INDICAZIONE TOPOGRAFICA DI ROMA ANTICA DELL'ARCHITETTO LUIGI CANINA

Terme di Tito

- I Greci furono i primi, che dagli Asiatici appresero l'uso dei bagni, ed i Romani a loro imitazione l'introdussero in Roma, facendo a tale effetto delle fabbriche, che chiamarono Terme con voce greca, significante bagni caldi. Ben presto il lusso fece erigere in tali edifizi, dei luoghi per gli esercizi del corpo, e pel diletto dello spirito, e si cambiarono in vasti fabbricati circondati di portici e di giardini. Ivi si trovavano biblioteche, exedrae, ossiano emicicli, ne' quali i filosofi discutevano, gli oratori declamavano, i poeti recitavano i loro versi; vi erano gallerie di statue, di quadri ec.; vi si trovavano giardini pel passeggio e pe' giuochi atletici che si potevano osservare da una specie di teatro. Si vuole che Agrippa sia stato il primo ad innalzare siffatte fabbriche al pubblico; il suo esempio venne seguito da Nerone; e finalmente Tito eresse in breve tempo le terme di cui parliamo. Il luogo scelto da lui, era comodissimo per la sua centralità, mentre quelle di Nerone e di Agrippa si trovavano nel campo di Marte. Egli si valse all'uopo della casa e degli orti di Nerone; in seguito Domiziano vi fece delle aggiunte, e così pure Traiano ed Adriano, dimodoché ogni singola parte di esse prese il nome dell'imperatore da cui venne costruita; perciò tanto le terme di Tito, che di Domiziano, di Traiano ed Adriano non sono che altrettante parti divise di uno stesso edifizio. Per cagione di simili aggiunte, le terme si allargarono dal Colosseo fino alla descritta chiesa di s. Martino; e ad onta di così vasta estensione, esse erano più piccole di quelle di Caracalla e di Diocleziano, ma che le superarono però in eleganza e buon gusto. Vicino alle dette terme trovavasi il palazzo di Tito, in cui ammiravasi il celebre gruppo di Laocoonte, ritrovato nella vigna de Fredis, fra le Sette Sale e s.
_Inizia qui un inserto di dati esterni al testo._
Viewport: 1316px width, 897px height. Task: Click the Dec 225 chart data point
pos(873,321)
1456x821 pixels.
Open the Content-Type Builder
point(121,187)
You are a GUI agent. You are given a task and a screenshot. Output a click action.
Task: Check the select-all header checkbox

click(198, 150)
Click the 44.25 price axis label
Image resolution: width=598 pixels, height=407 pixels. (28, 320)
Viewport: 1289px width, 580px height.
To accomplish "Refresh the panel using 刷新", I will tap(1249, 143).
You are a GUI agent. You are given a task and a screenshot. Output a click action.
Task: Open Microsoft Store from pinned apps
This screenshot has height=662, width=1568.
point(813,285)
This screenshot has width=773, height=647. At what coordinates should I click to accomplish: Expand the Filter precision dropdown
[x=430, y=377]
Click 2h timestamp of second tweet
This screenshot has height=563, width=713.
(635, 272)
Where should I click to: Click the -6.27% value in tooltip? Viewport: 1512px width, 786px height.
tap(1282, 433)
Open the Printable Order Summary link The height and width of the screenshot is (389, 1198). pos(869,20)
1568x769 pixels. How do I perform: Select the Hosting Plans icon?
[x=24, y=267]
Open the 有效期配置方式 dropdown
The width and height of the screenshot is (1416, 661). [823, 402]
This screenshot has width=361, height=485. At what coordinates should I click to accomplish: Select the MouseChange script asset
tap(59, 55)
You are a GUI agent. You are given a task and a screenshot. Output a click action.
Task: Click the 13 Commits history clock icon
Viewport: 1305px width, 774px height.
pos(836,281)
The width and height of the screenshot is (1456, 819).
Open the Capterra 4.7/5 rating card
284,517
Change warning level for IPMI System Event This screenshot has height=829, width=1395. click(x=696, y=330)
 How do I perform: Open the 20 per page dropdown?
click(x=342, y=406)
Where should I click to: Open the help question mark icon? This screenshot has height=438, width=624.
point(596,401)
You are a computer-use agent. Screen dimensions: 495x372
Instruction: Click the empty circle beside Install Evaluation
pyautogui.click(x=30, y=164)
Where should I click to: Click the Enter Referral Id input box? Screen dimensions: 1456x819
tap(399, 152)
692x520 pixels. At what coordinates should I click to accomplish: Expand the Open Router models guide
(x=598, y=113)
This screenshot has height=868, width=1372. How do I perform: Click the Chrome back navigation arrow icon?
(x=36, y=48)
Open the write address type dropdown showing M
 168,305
Maria Maggiore, al tempo di Giulio II; gruppo che in oggi esiste nel museo Vaticano, e che forma l'ammirazione di ognuno.

Le terme di cui si ragiona sono quasi interamente distrutte, e pochi avanzi ne danno a conoscere la magnificenza trascorsa. Pur tuttavia i sotterranei sono ben conservati, ed appartengono la maggior parte agli appartamenti di Nerone, che Tito fece servir di sostegno alle sue terme, coll'aggiungervi altri muri, cosicché restarono privi di aria e di luce. Circa trenta camere e diversi corridoi porgono anche al presente pitture ad arabeschi, che per la loro varietà, per la purgatezza del disegno, per la vivezza del colorito formano l'ammirazione degli artisti. Vuolsi perfino che Raffaello, avendo avuta conoscenza di tali affreschi, ne prendesse l'idea per gli ornati delle logge del Vaticano, e che di poi facesse interrar nuovamente le camere; ma quantunque la prima supposizione possa esser vera, la seconda certamente non è che una calunnia, giacché l'amore di quel sommo per le cose antiche, lo spinse ad offerire a Leone X un progetto pel disotterramento dell'antica Roma. Che più si hanno prove sicure, che i suddetti sotterranei furono quasi sempre accessibili, e che soltanto nel principio dello scorso secolo furono scordati, perché resi impraticabili, venendo nuovamente aperti nel 1776, ed esaminati dal Mirri che ne pubblicò le pitture. Fino dall'anno 1812, essendo quasi affatto ingombri, non vi si poteva entrare che con fatica; ma dopo una tale epoca furono sgombrati di guisa che gli amatori delle arti belle possono ora percorrerli liberamente, e prendere così una idea della disposizione e degli ornati de' sontuosi appartamenti degli antichi. Fra i scavi praticati vi si rinvenne una cappella dedicata a s. Felicita, costrutta in una delle camere di questi sotterranei verso il secolo XVI, come pure si scoperse una curiosa iscrizione dipinta nella parete.